Por • 6 Out , 2010 • Categoria: 02. OPINIÃO Print Print

Tem sido ultimamente referido, quando se pretende designar a GNR ou a PSP, o termo “Polícias Integrais”, como se esta adjectivação tivesse alguma base doutrinária ou científica, o que se afigura não corresponder à realidade. O Coronel de Infantaria da GNR, Carlos Manuel Gervásio Branco, já bem conhecido dos nossos leitores, explica porquê.policias-int-cross
A utilização do termo “integrais”, para adjectivar as Forças de Segurança, parece-nos pouco feliz e desprovido de sentido, como seguidamente procurarei explicar.
Recorrendo ao dicionário da língua portuguesa, fomos averiguar o significado da palavra “integral“e a conclusão a que chegámos foi a seguinte: “integral, adj gén. inteiro; completo; total“, o que, numa primeira leitura aplicada ao caso concreto, parece querer dizer, estarmos perante uma Polícia que detém TODAS as atribuições e competências atinentes à função policial na sua plenitude.

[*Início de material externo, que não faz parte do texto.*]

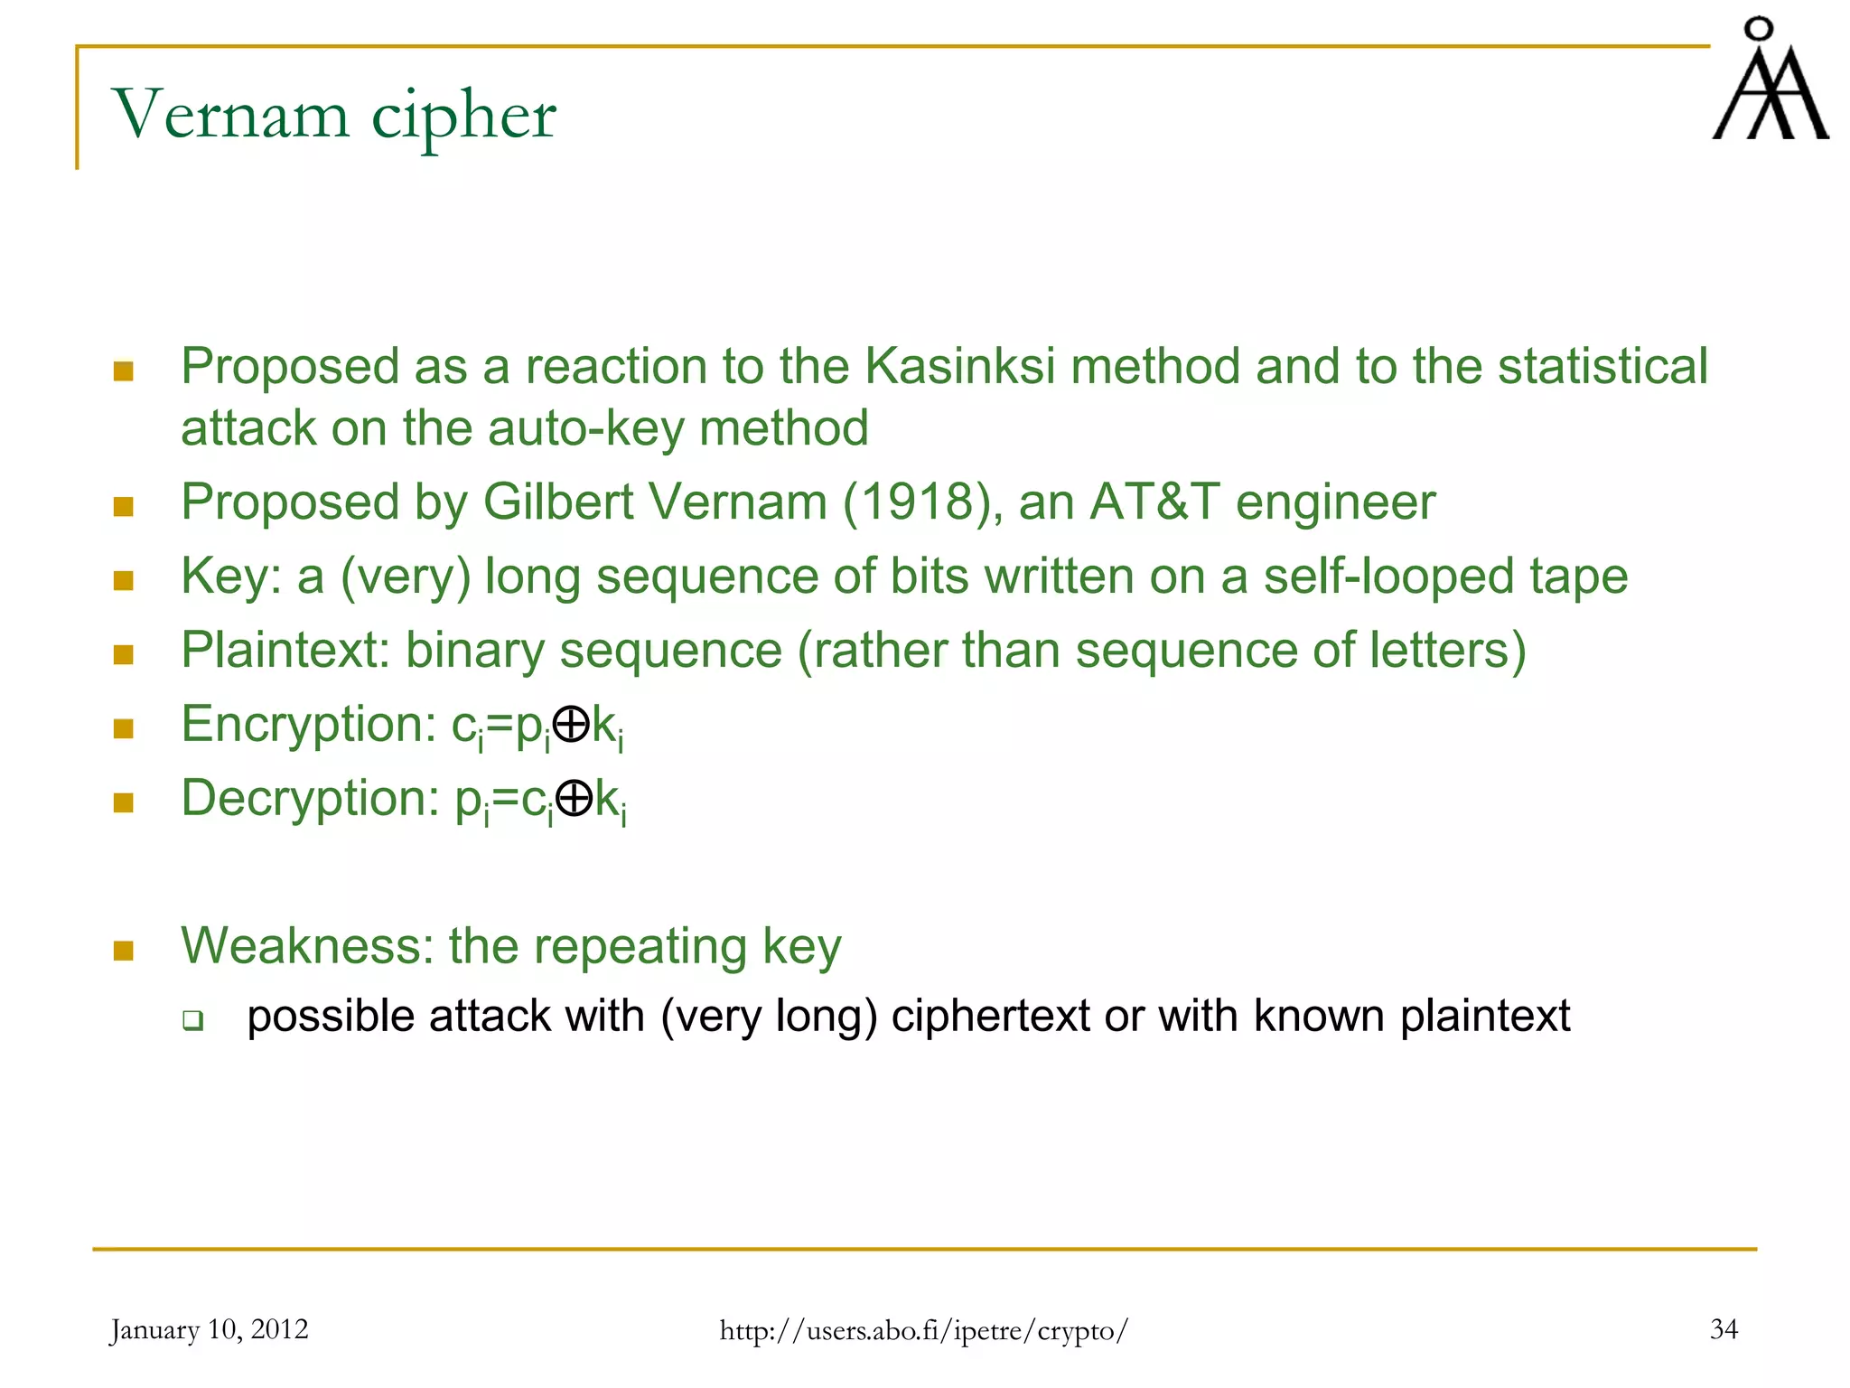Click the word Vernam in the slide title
pyautogui.click(x=230, y=116)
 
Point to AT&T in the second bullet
pyautogui.click(x=1154, y=502)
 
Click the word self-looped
pyautogui.click(x=1388, y=577)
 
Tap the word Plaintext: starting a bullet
pyautogui.click(x=285, y=651)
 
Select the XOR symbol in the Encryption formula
pyautogui.click(x=571, y=725)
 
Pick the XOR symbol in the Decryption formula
pyautogui.click(x=574, y=799)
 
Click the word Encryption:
pyautogui.click(x=308, y=725)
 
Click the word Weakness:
pyautogui.click(x=307, y=947)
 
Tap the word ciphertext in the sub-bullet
pyautogui.click(x=990, y=1017)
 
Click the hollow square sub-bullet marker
pyautogui.click(x=192, y=1021)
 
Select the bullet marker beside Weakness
pyautogui.click(x=124, y=951)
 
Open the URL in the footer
pyautogui.click(x=923, y=1330)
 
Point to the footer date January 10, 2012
pyautogui.click(x=209, y=1329)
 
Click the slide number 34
pyautogui.click(x=1724, y=1329)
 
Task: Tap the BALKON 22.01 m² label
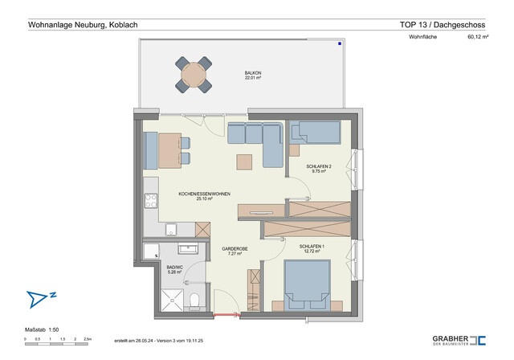(x=254, y=76)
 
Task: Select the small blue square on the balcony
(x=340, y=43)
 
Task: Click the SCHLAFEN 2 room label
(x=319, y=169)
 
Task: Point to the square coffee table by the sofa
(x=244, y=162)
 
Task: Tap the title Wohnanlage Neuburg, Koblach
(x=83, y=25)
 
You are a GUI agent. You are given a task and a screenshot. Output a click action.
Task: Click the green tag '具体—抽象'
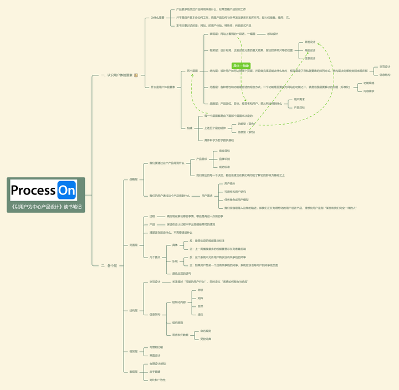[x=240, y=65]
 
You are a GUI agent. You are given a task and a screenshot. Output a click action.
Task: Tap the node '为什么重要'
[x=157, y=17]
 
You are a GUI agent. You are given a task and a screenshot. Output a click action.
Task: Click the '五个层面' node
[x=192, y=70]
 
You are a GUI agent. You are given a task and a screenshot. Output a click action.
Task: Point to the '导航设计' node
[x=310, y=50]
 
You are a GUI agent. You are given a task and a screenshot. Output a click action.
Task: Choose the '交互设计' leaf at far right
[x=385, y=66]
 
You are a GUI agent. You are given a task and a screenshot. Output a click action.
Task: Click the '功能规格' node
[x=369, y=83]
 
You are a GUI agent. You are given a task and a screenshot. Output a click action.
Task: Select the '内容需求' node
[x=369, y=91]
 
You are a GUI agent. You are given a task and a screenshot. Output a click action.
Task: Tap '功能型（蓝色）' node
[x=246, y=124]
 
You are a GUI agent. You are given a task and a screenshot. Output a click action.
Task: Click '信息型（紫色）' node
[x=246, y=132]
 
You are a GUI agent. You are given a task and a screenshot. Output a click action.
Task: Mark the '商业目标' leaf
[x=224, y=151]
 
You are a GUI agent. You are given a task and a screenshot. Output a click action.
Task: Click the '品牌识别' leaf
[x=224, y=158]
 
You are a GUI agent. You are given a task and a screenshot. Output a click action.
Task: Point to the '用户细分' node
[x=229, y=183]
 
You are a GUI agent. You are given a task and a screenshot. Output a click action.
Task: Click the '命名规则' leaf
[x=206, y=331]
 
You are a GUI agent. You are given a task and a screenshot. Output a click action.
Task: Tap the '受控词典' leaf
[x=206, y=338]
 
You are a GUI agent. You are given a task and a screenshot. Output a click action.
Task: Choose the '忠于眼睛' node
[x=155, y=372]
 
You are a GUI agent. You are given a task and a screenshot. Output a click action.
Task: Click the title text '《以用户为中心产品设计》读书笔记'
[x=46, y=207]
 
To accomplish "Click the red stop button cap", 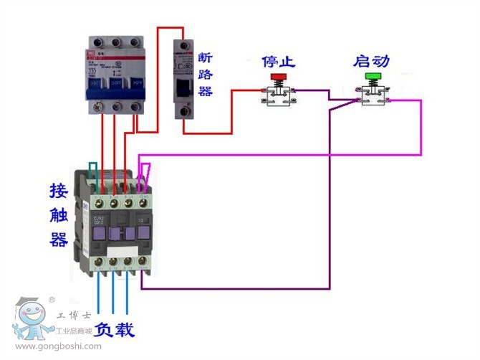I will point(277,76).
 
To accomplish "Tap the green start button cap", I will point(373,76).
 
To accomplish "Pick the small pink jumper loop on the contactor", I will point(146,171).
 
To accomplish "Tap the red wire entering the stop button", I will point(247,91).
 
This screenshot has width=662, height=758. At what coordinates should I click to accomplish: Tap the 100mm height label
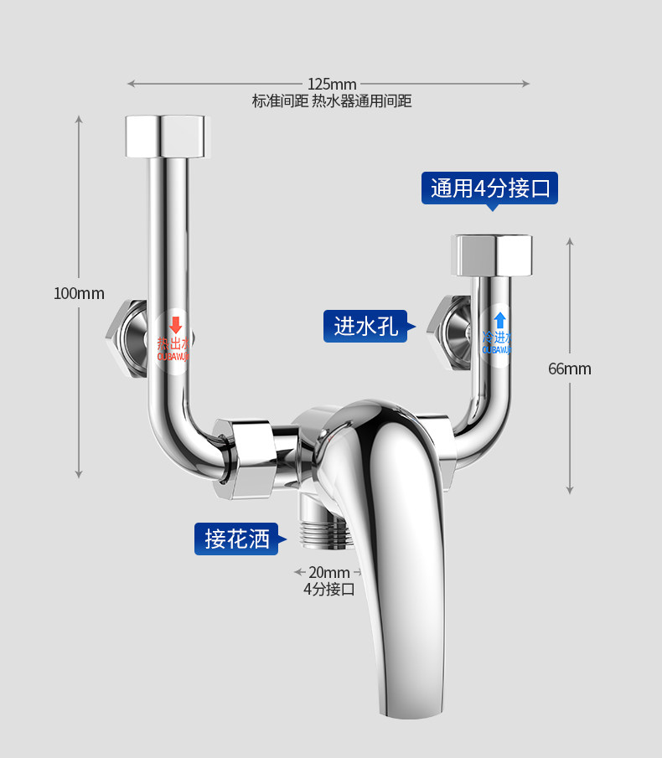tap(79, 293)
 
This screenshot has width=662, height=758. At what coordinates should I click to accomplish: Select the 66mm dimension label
tap(570, 369)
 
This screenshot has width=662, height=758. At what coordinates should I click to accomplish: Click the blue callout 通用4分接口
tap(489, 188)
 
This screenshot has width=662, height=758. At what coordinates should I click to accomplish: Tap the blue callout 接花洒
tap(237, 539)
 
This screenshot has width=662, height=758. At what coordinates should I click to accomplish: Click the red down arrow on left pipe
tap(176, 324)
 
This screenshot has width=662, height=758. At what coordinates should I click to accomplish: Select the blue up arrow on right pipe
tap(499, 319)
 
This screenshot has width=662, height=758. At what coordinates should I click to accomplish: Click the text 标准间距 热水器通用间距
tap(332, 101)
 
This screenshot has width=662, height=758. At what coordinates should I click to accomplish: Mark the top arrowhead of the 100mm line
tap(79, 118)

Ora esta situação só pode ocorrer, como facilmente se compreenderá, em países cujo modelo policial seja o monista ou por outras palavras que possuam, apenas uma polícia.
Em Portugal pelo contrário, como sabemos, vigora o modelo pluralista, aliás com suporte constitucional (nº4 do art.º 272º), com diversos corpos e serviços com funções policiais (GNR, PSP, PJ, SEF, ASAE, Polícia Marítima), pelos quais estão distribuídas diferentes atribuições e competências, o que por consequência nos levaria à partida, a afastar a qualificação de “integral”, para qualquer deles, por razões óbvias.
Contudo e mesmo numa leitura benévola, se nos quisermos ater apenas às forças de segurança (GNR e PSP), também verificamos que nenhuma delas, pode ser designada como “polícia integral”, primeiro, porque como vimos, não esgotam o modelo policial português e as suas atribuições e competências, não podem ser integrais relativamente às restantes componentes do sistema, em segundo lugar, porque uma delas, apenas funcionalmente é uma polícia, a GNR, e em terceiro lugar, porque nem mesmo entre ambas, existe total coincidência de missões e tarefas, havendo competências próprias de cada uma, como decorre necessariamente do modelo dualista, consubstanciado no principio da complementaridade.
Assim e não obstante a cada uma das forças, ter sido atribuída uma área territorial de responsabilidade, na qual exerce a generalidade das suas competências, subsistem algumas missões que independentemente da área geográfica, são desempenhadas apenas por uma, rentabilizando-se desta forma as especificidades e capacidades próprias de cada força, na decorrência dos princípios da complementaridade e do apoio mútuo, inerentes à caracterização do modelo dual.
Constituem exemplo desta afirmação, a competência própria da PSP no âmbito da segurança pessoal, de membros dos órgãos de soberania e de altas entidades ou da GNR, quanto à fiscalização e ordenamento do trânsito em toda a rede nacional fundamental e complementar.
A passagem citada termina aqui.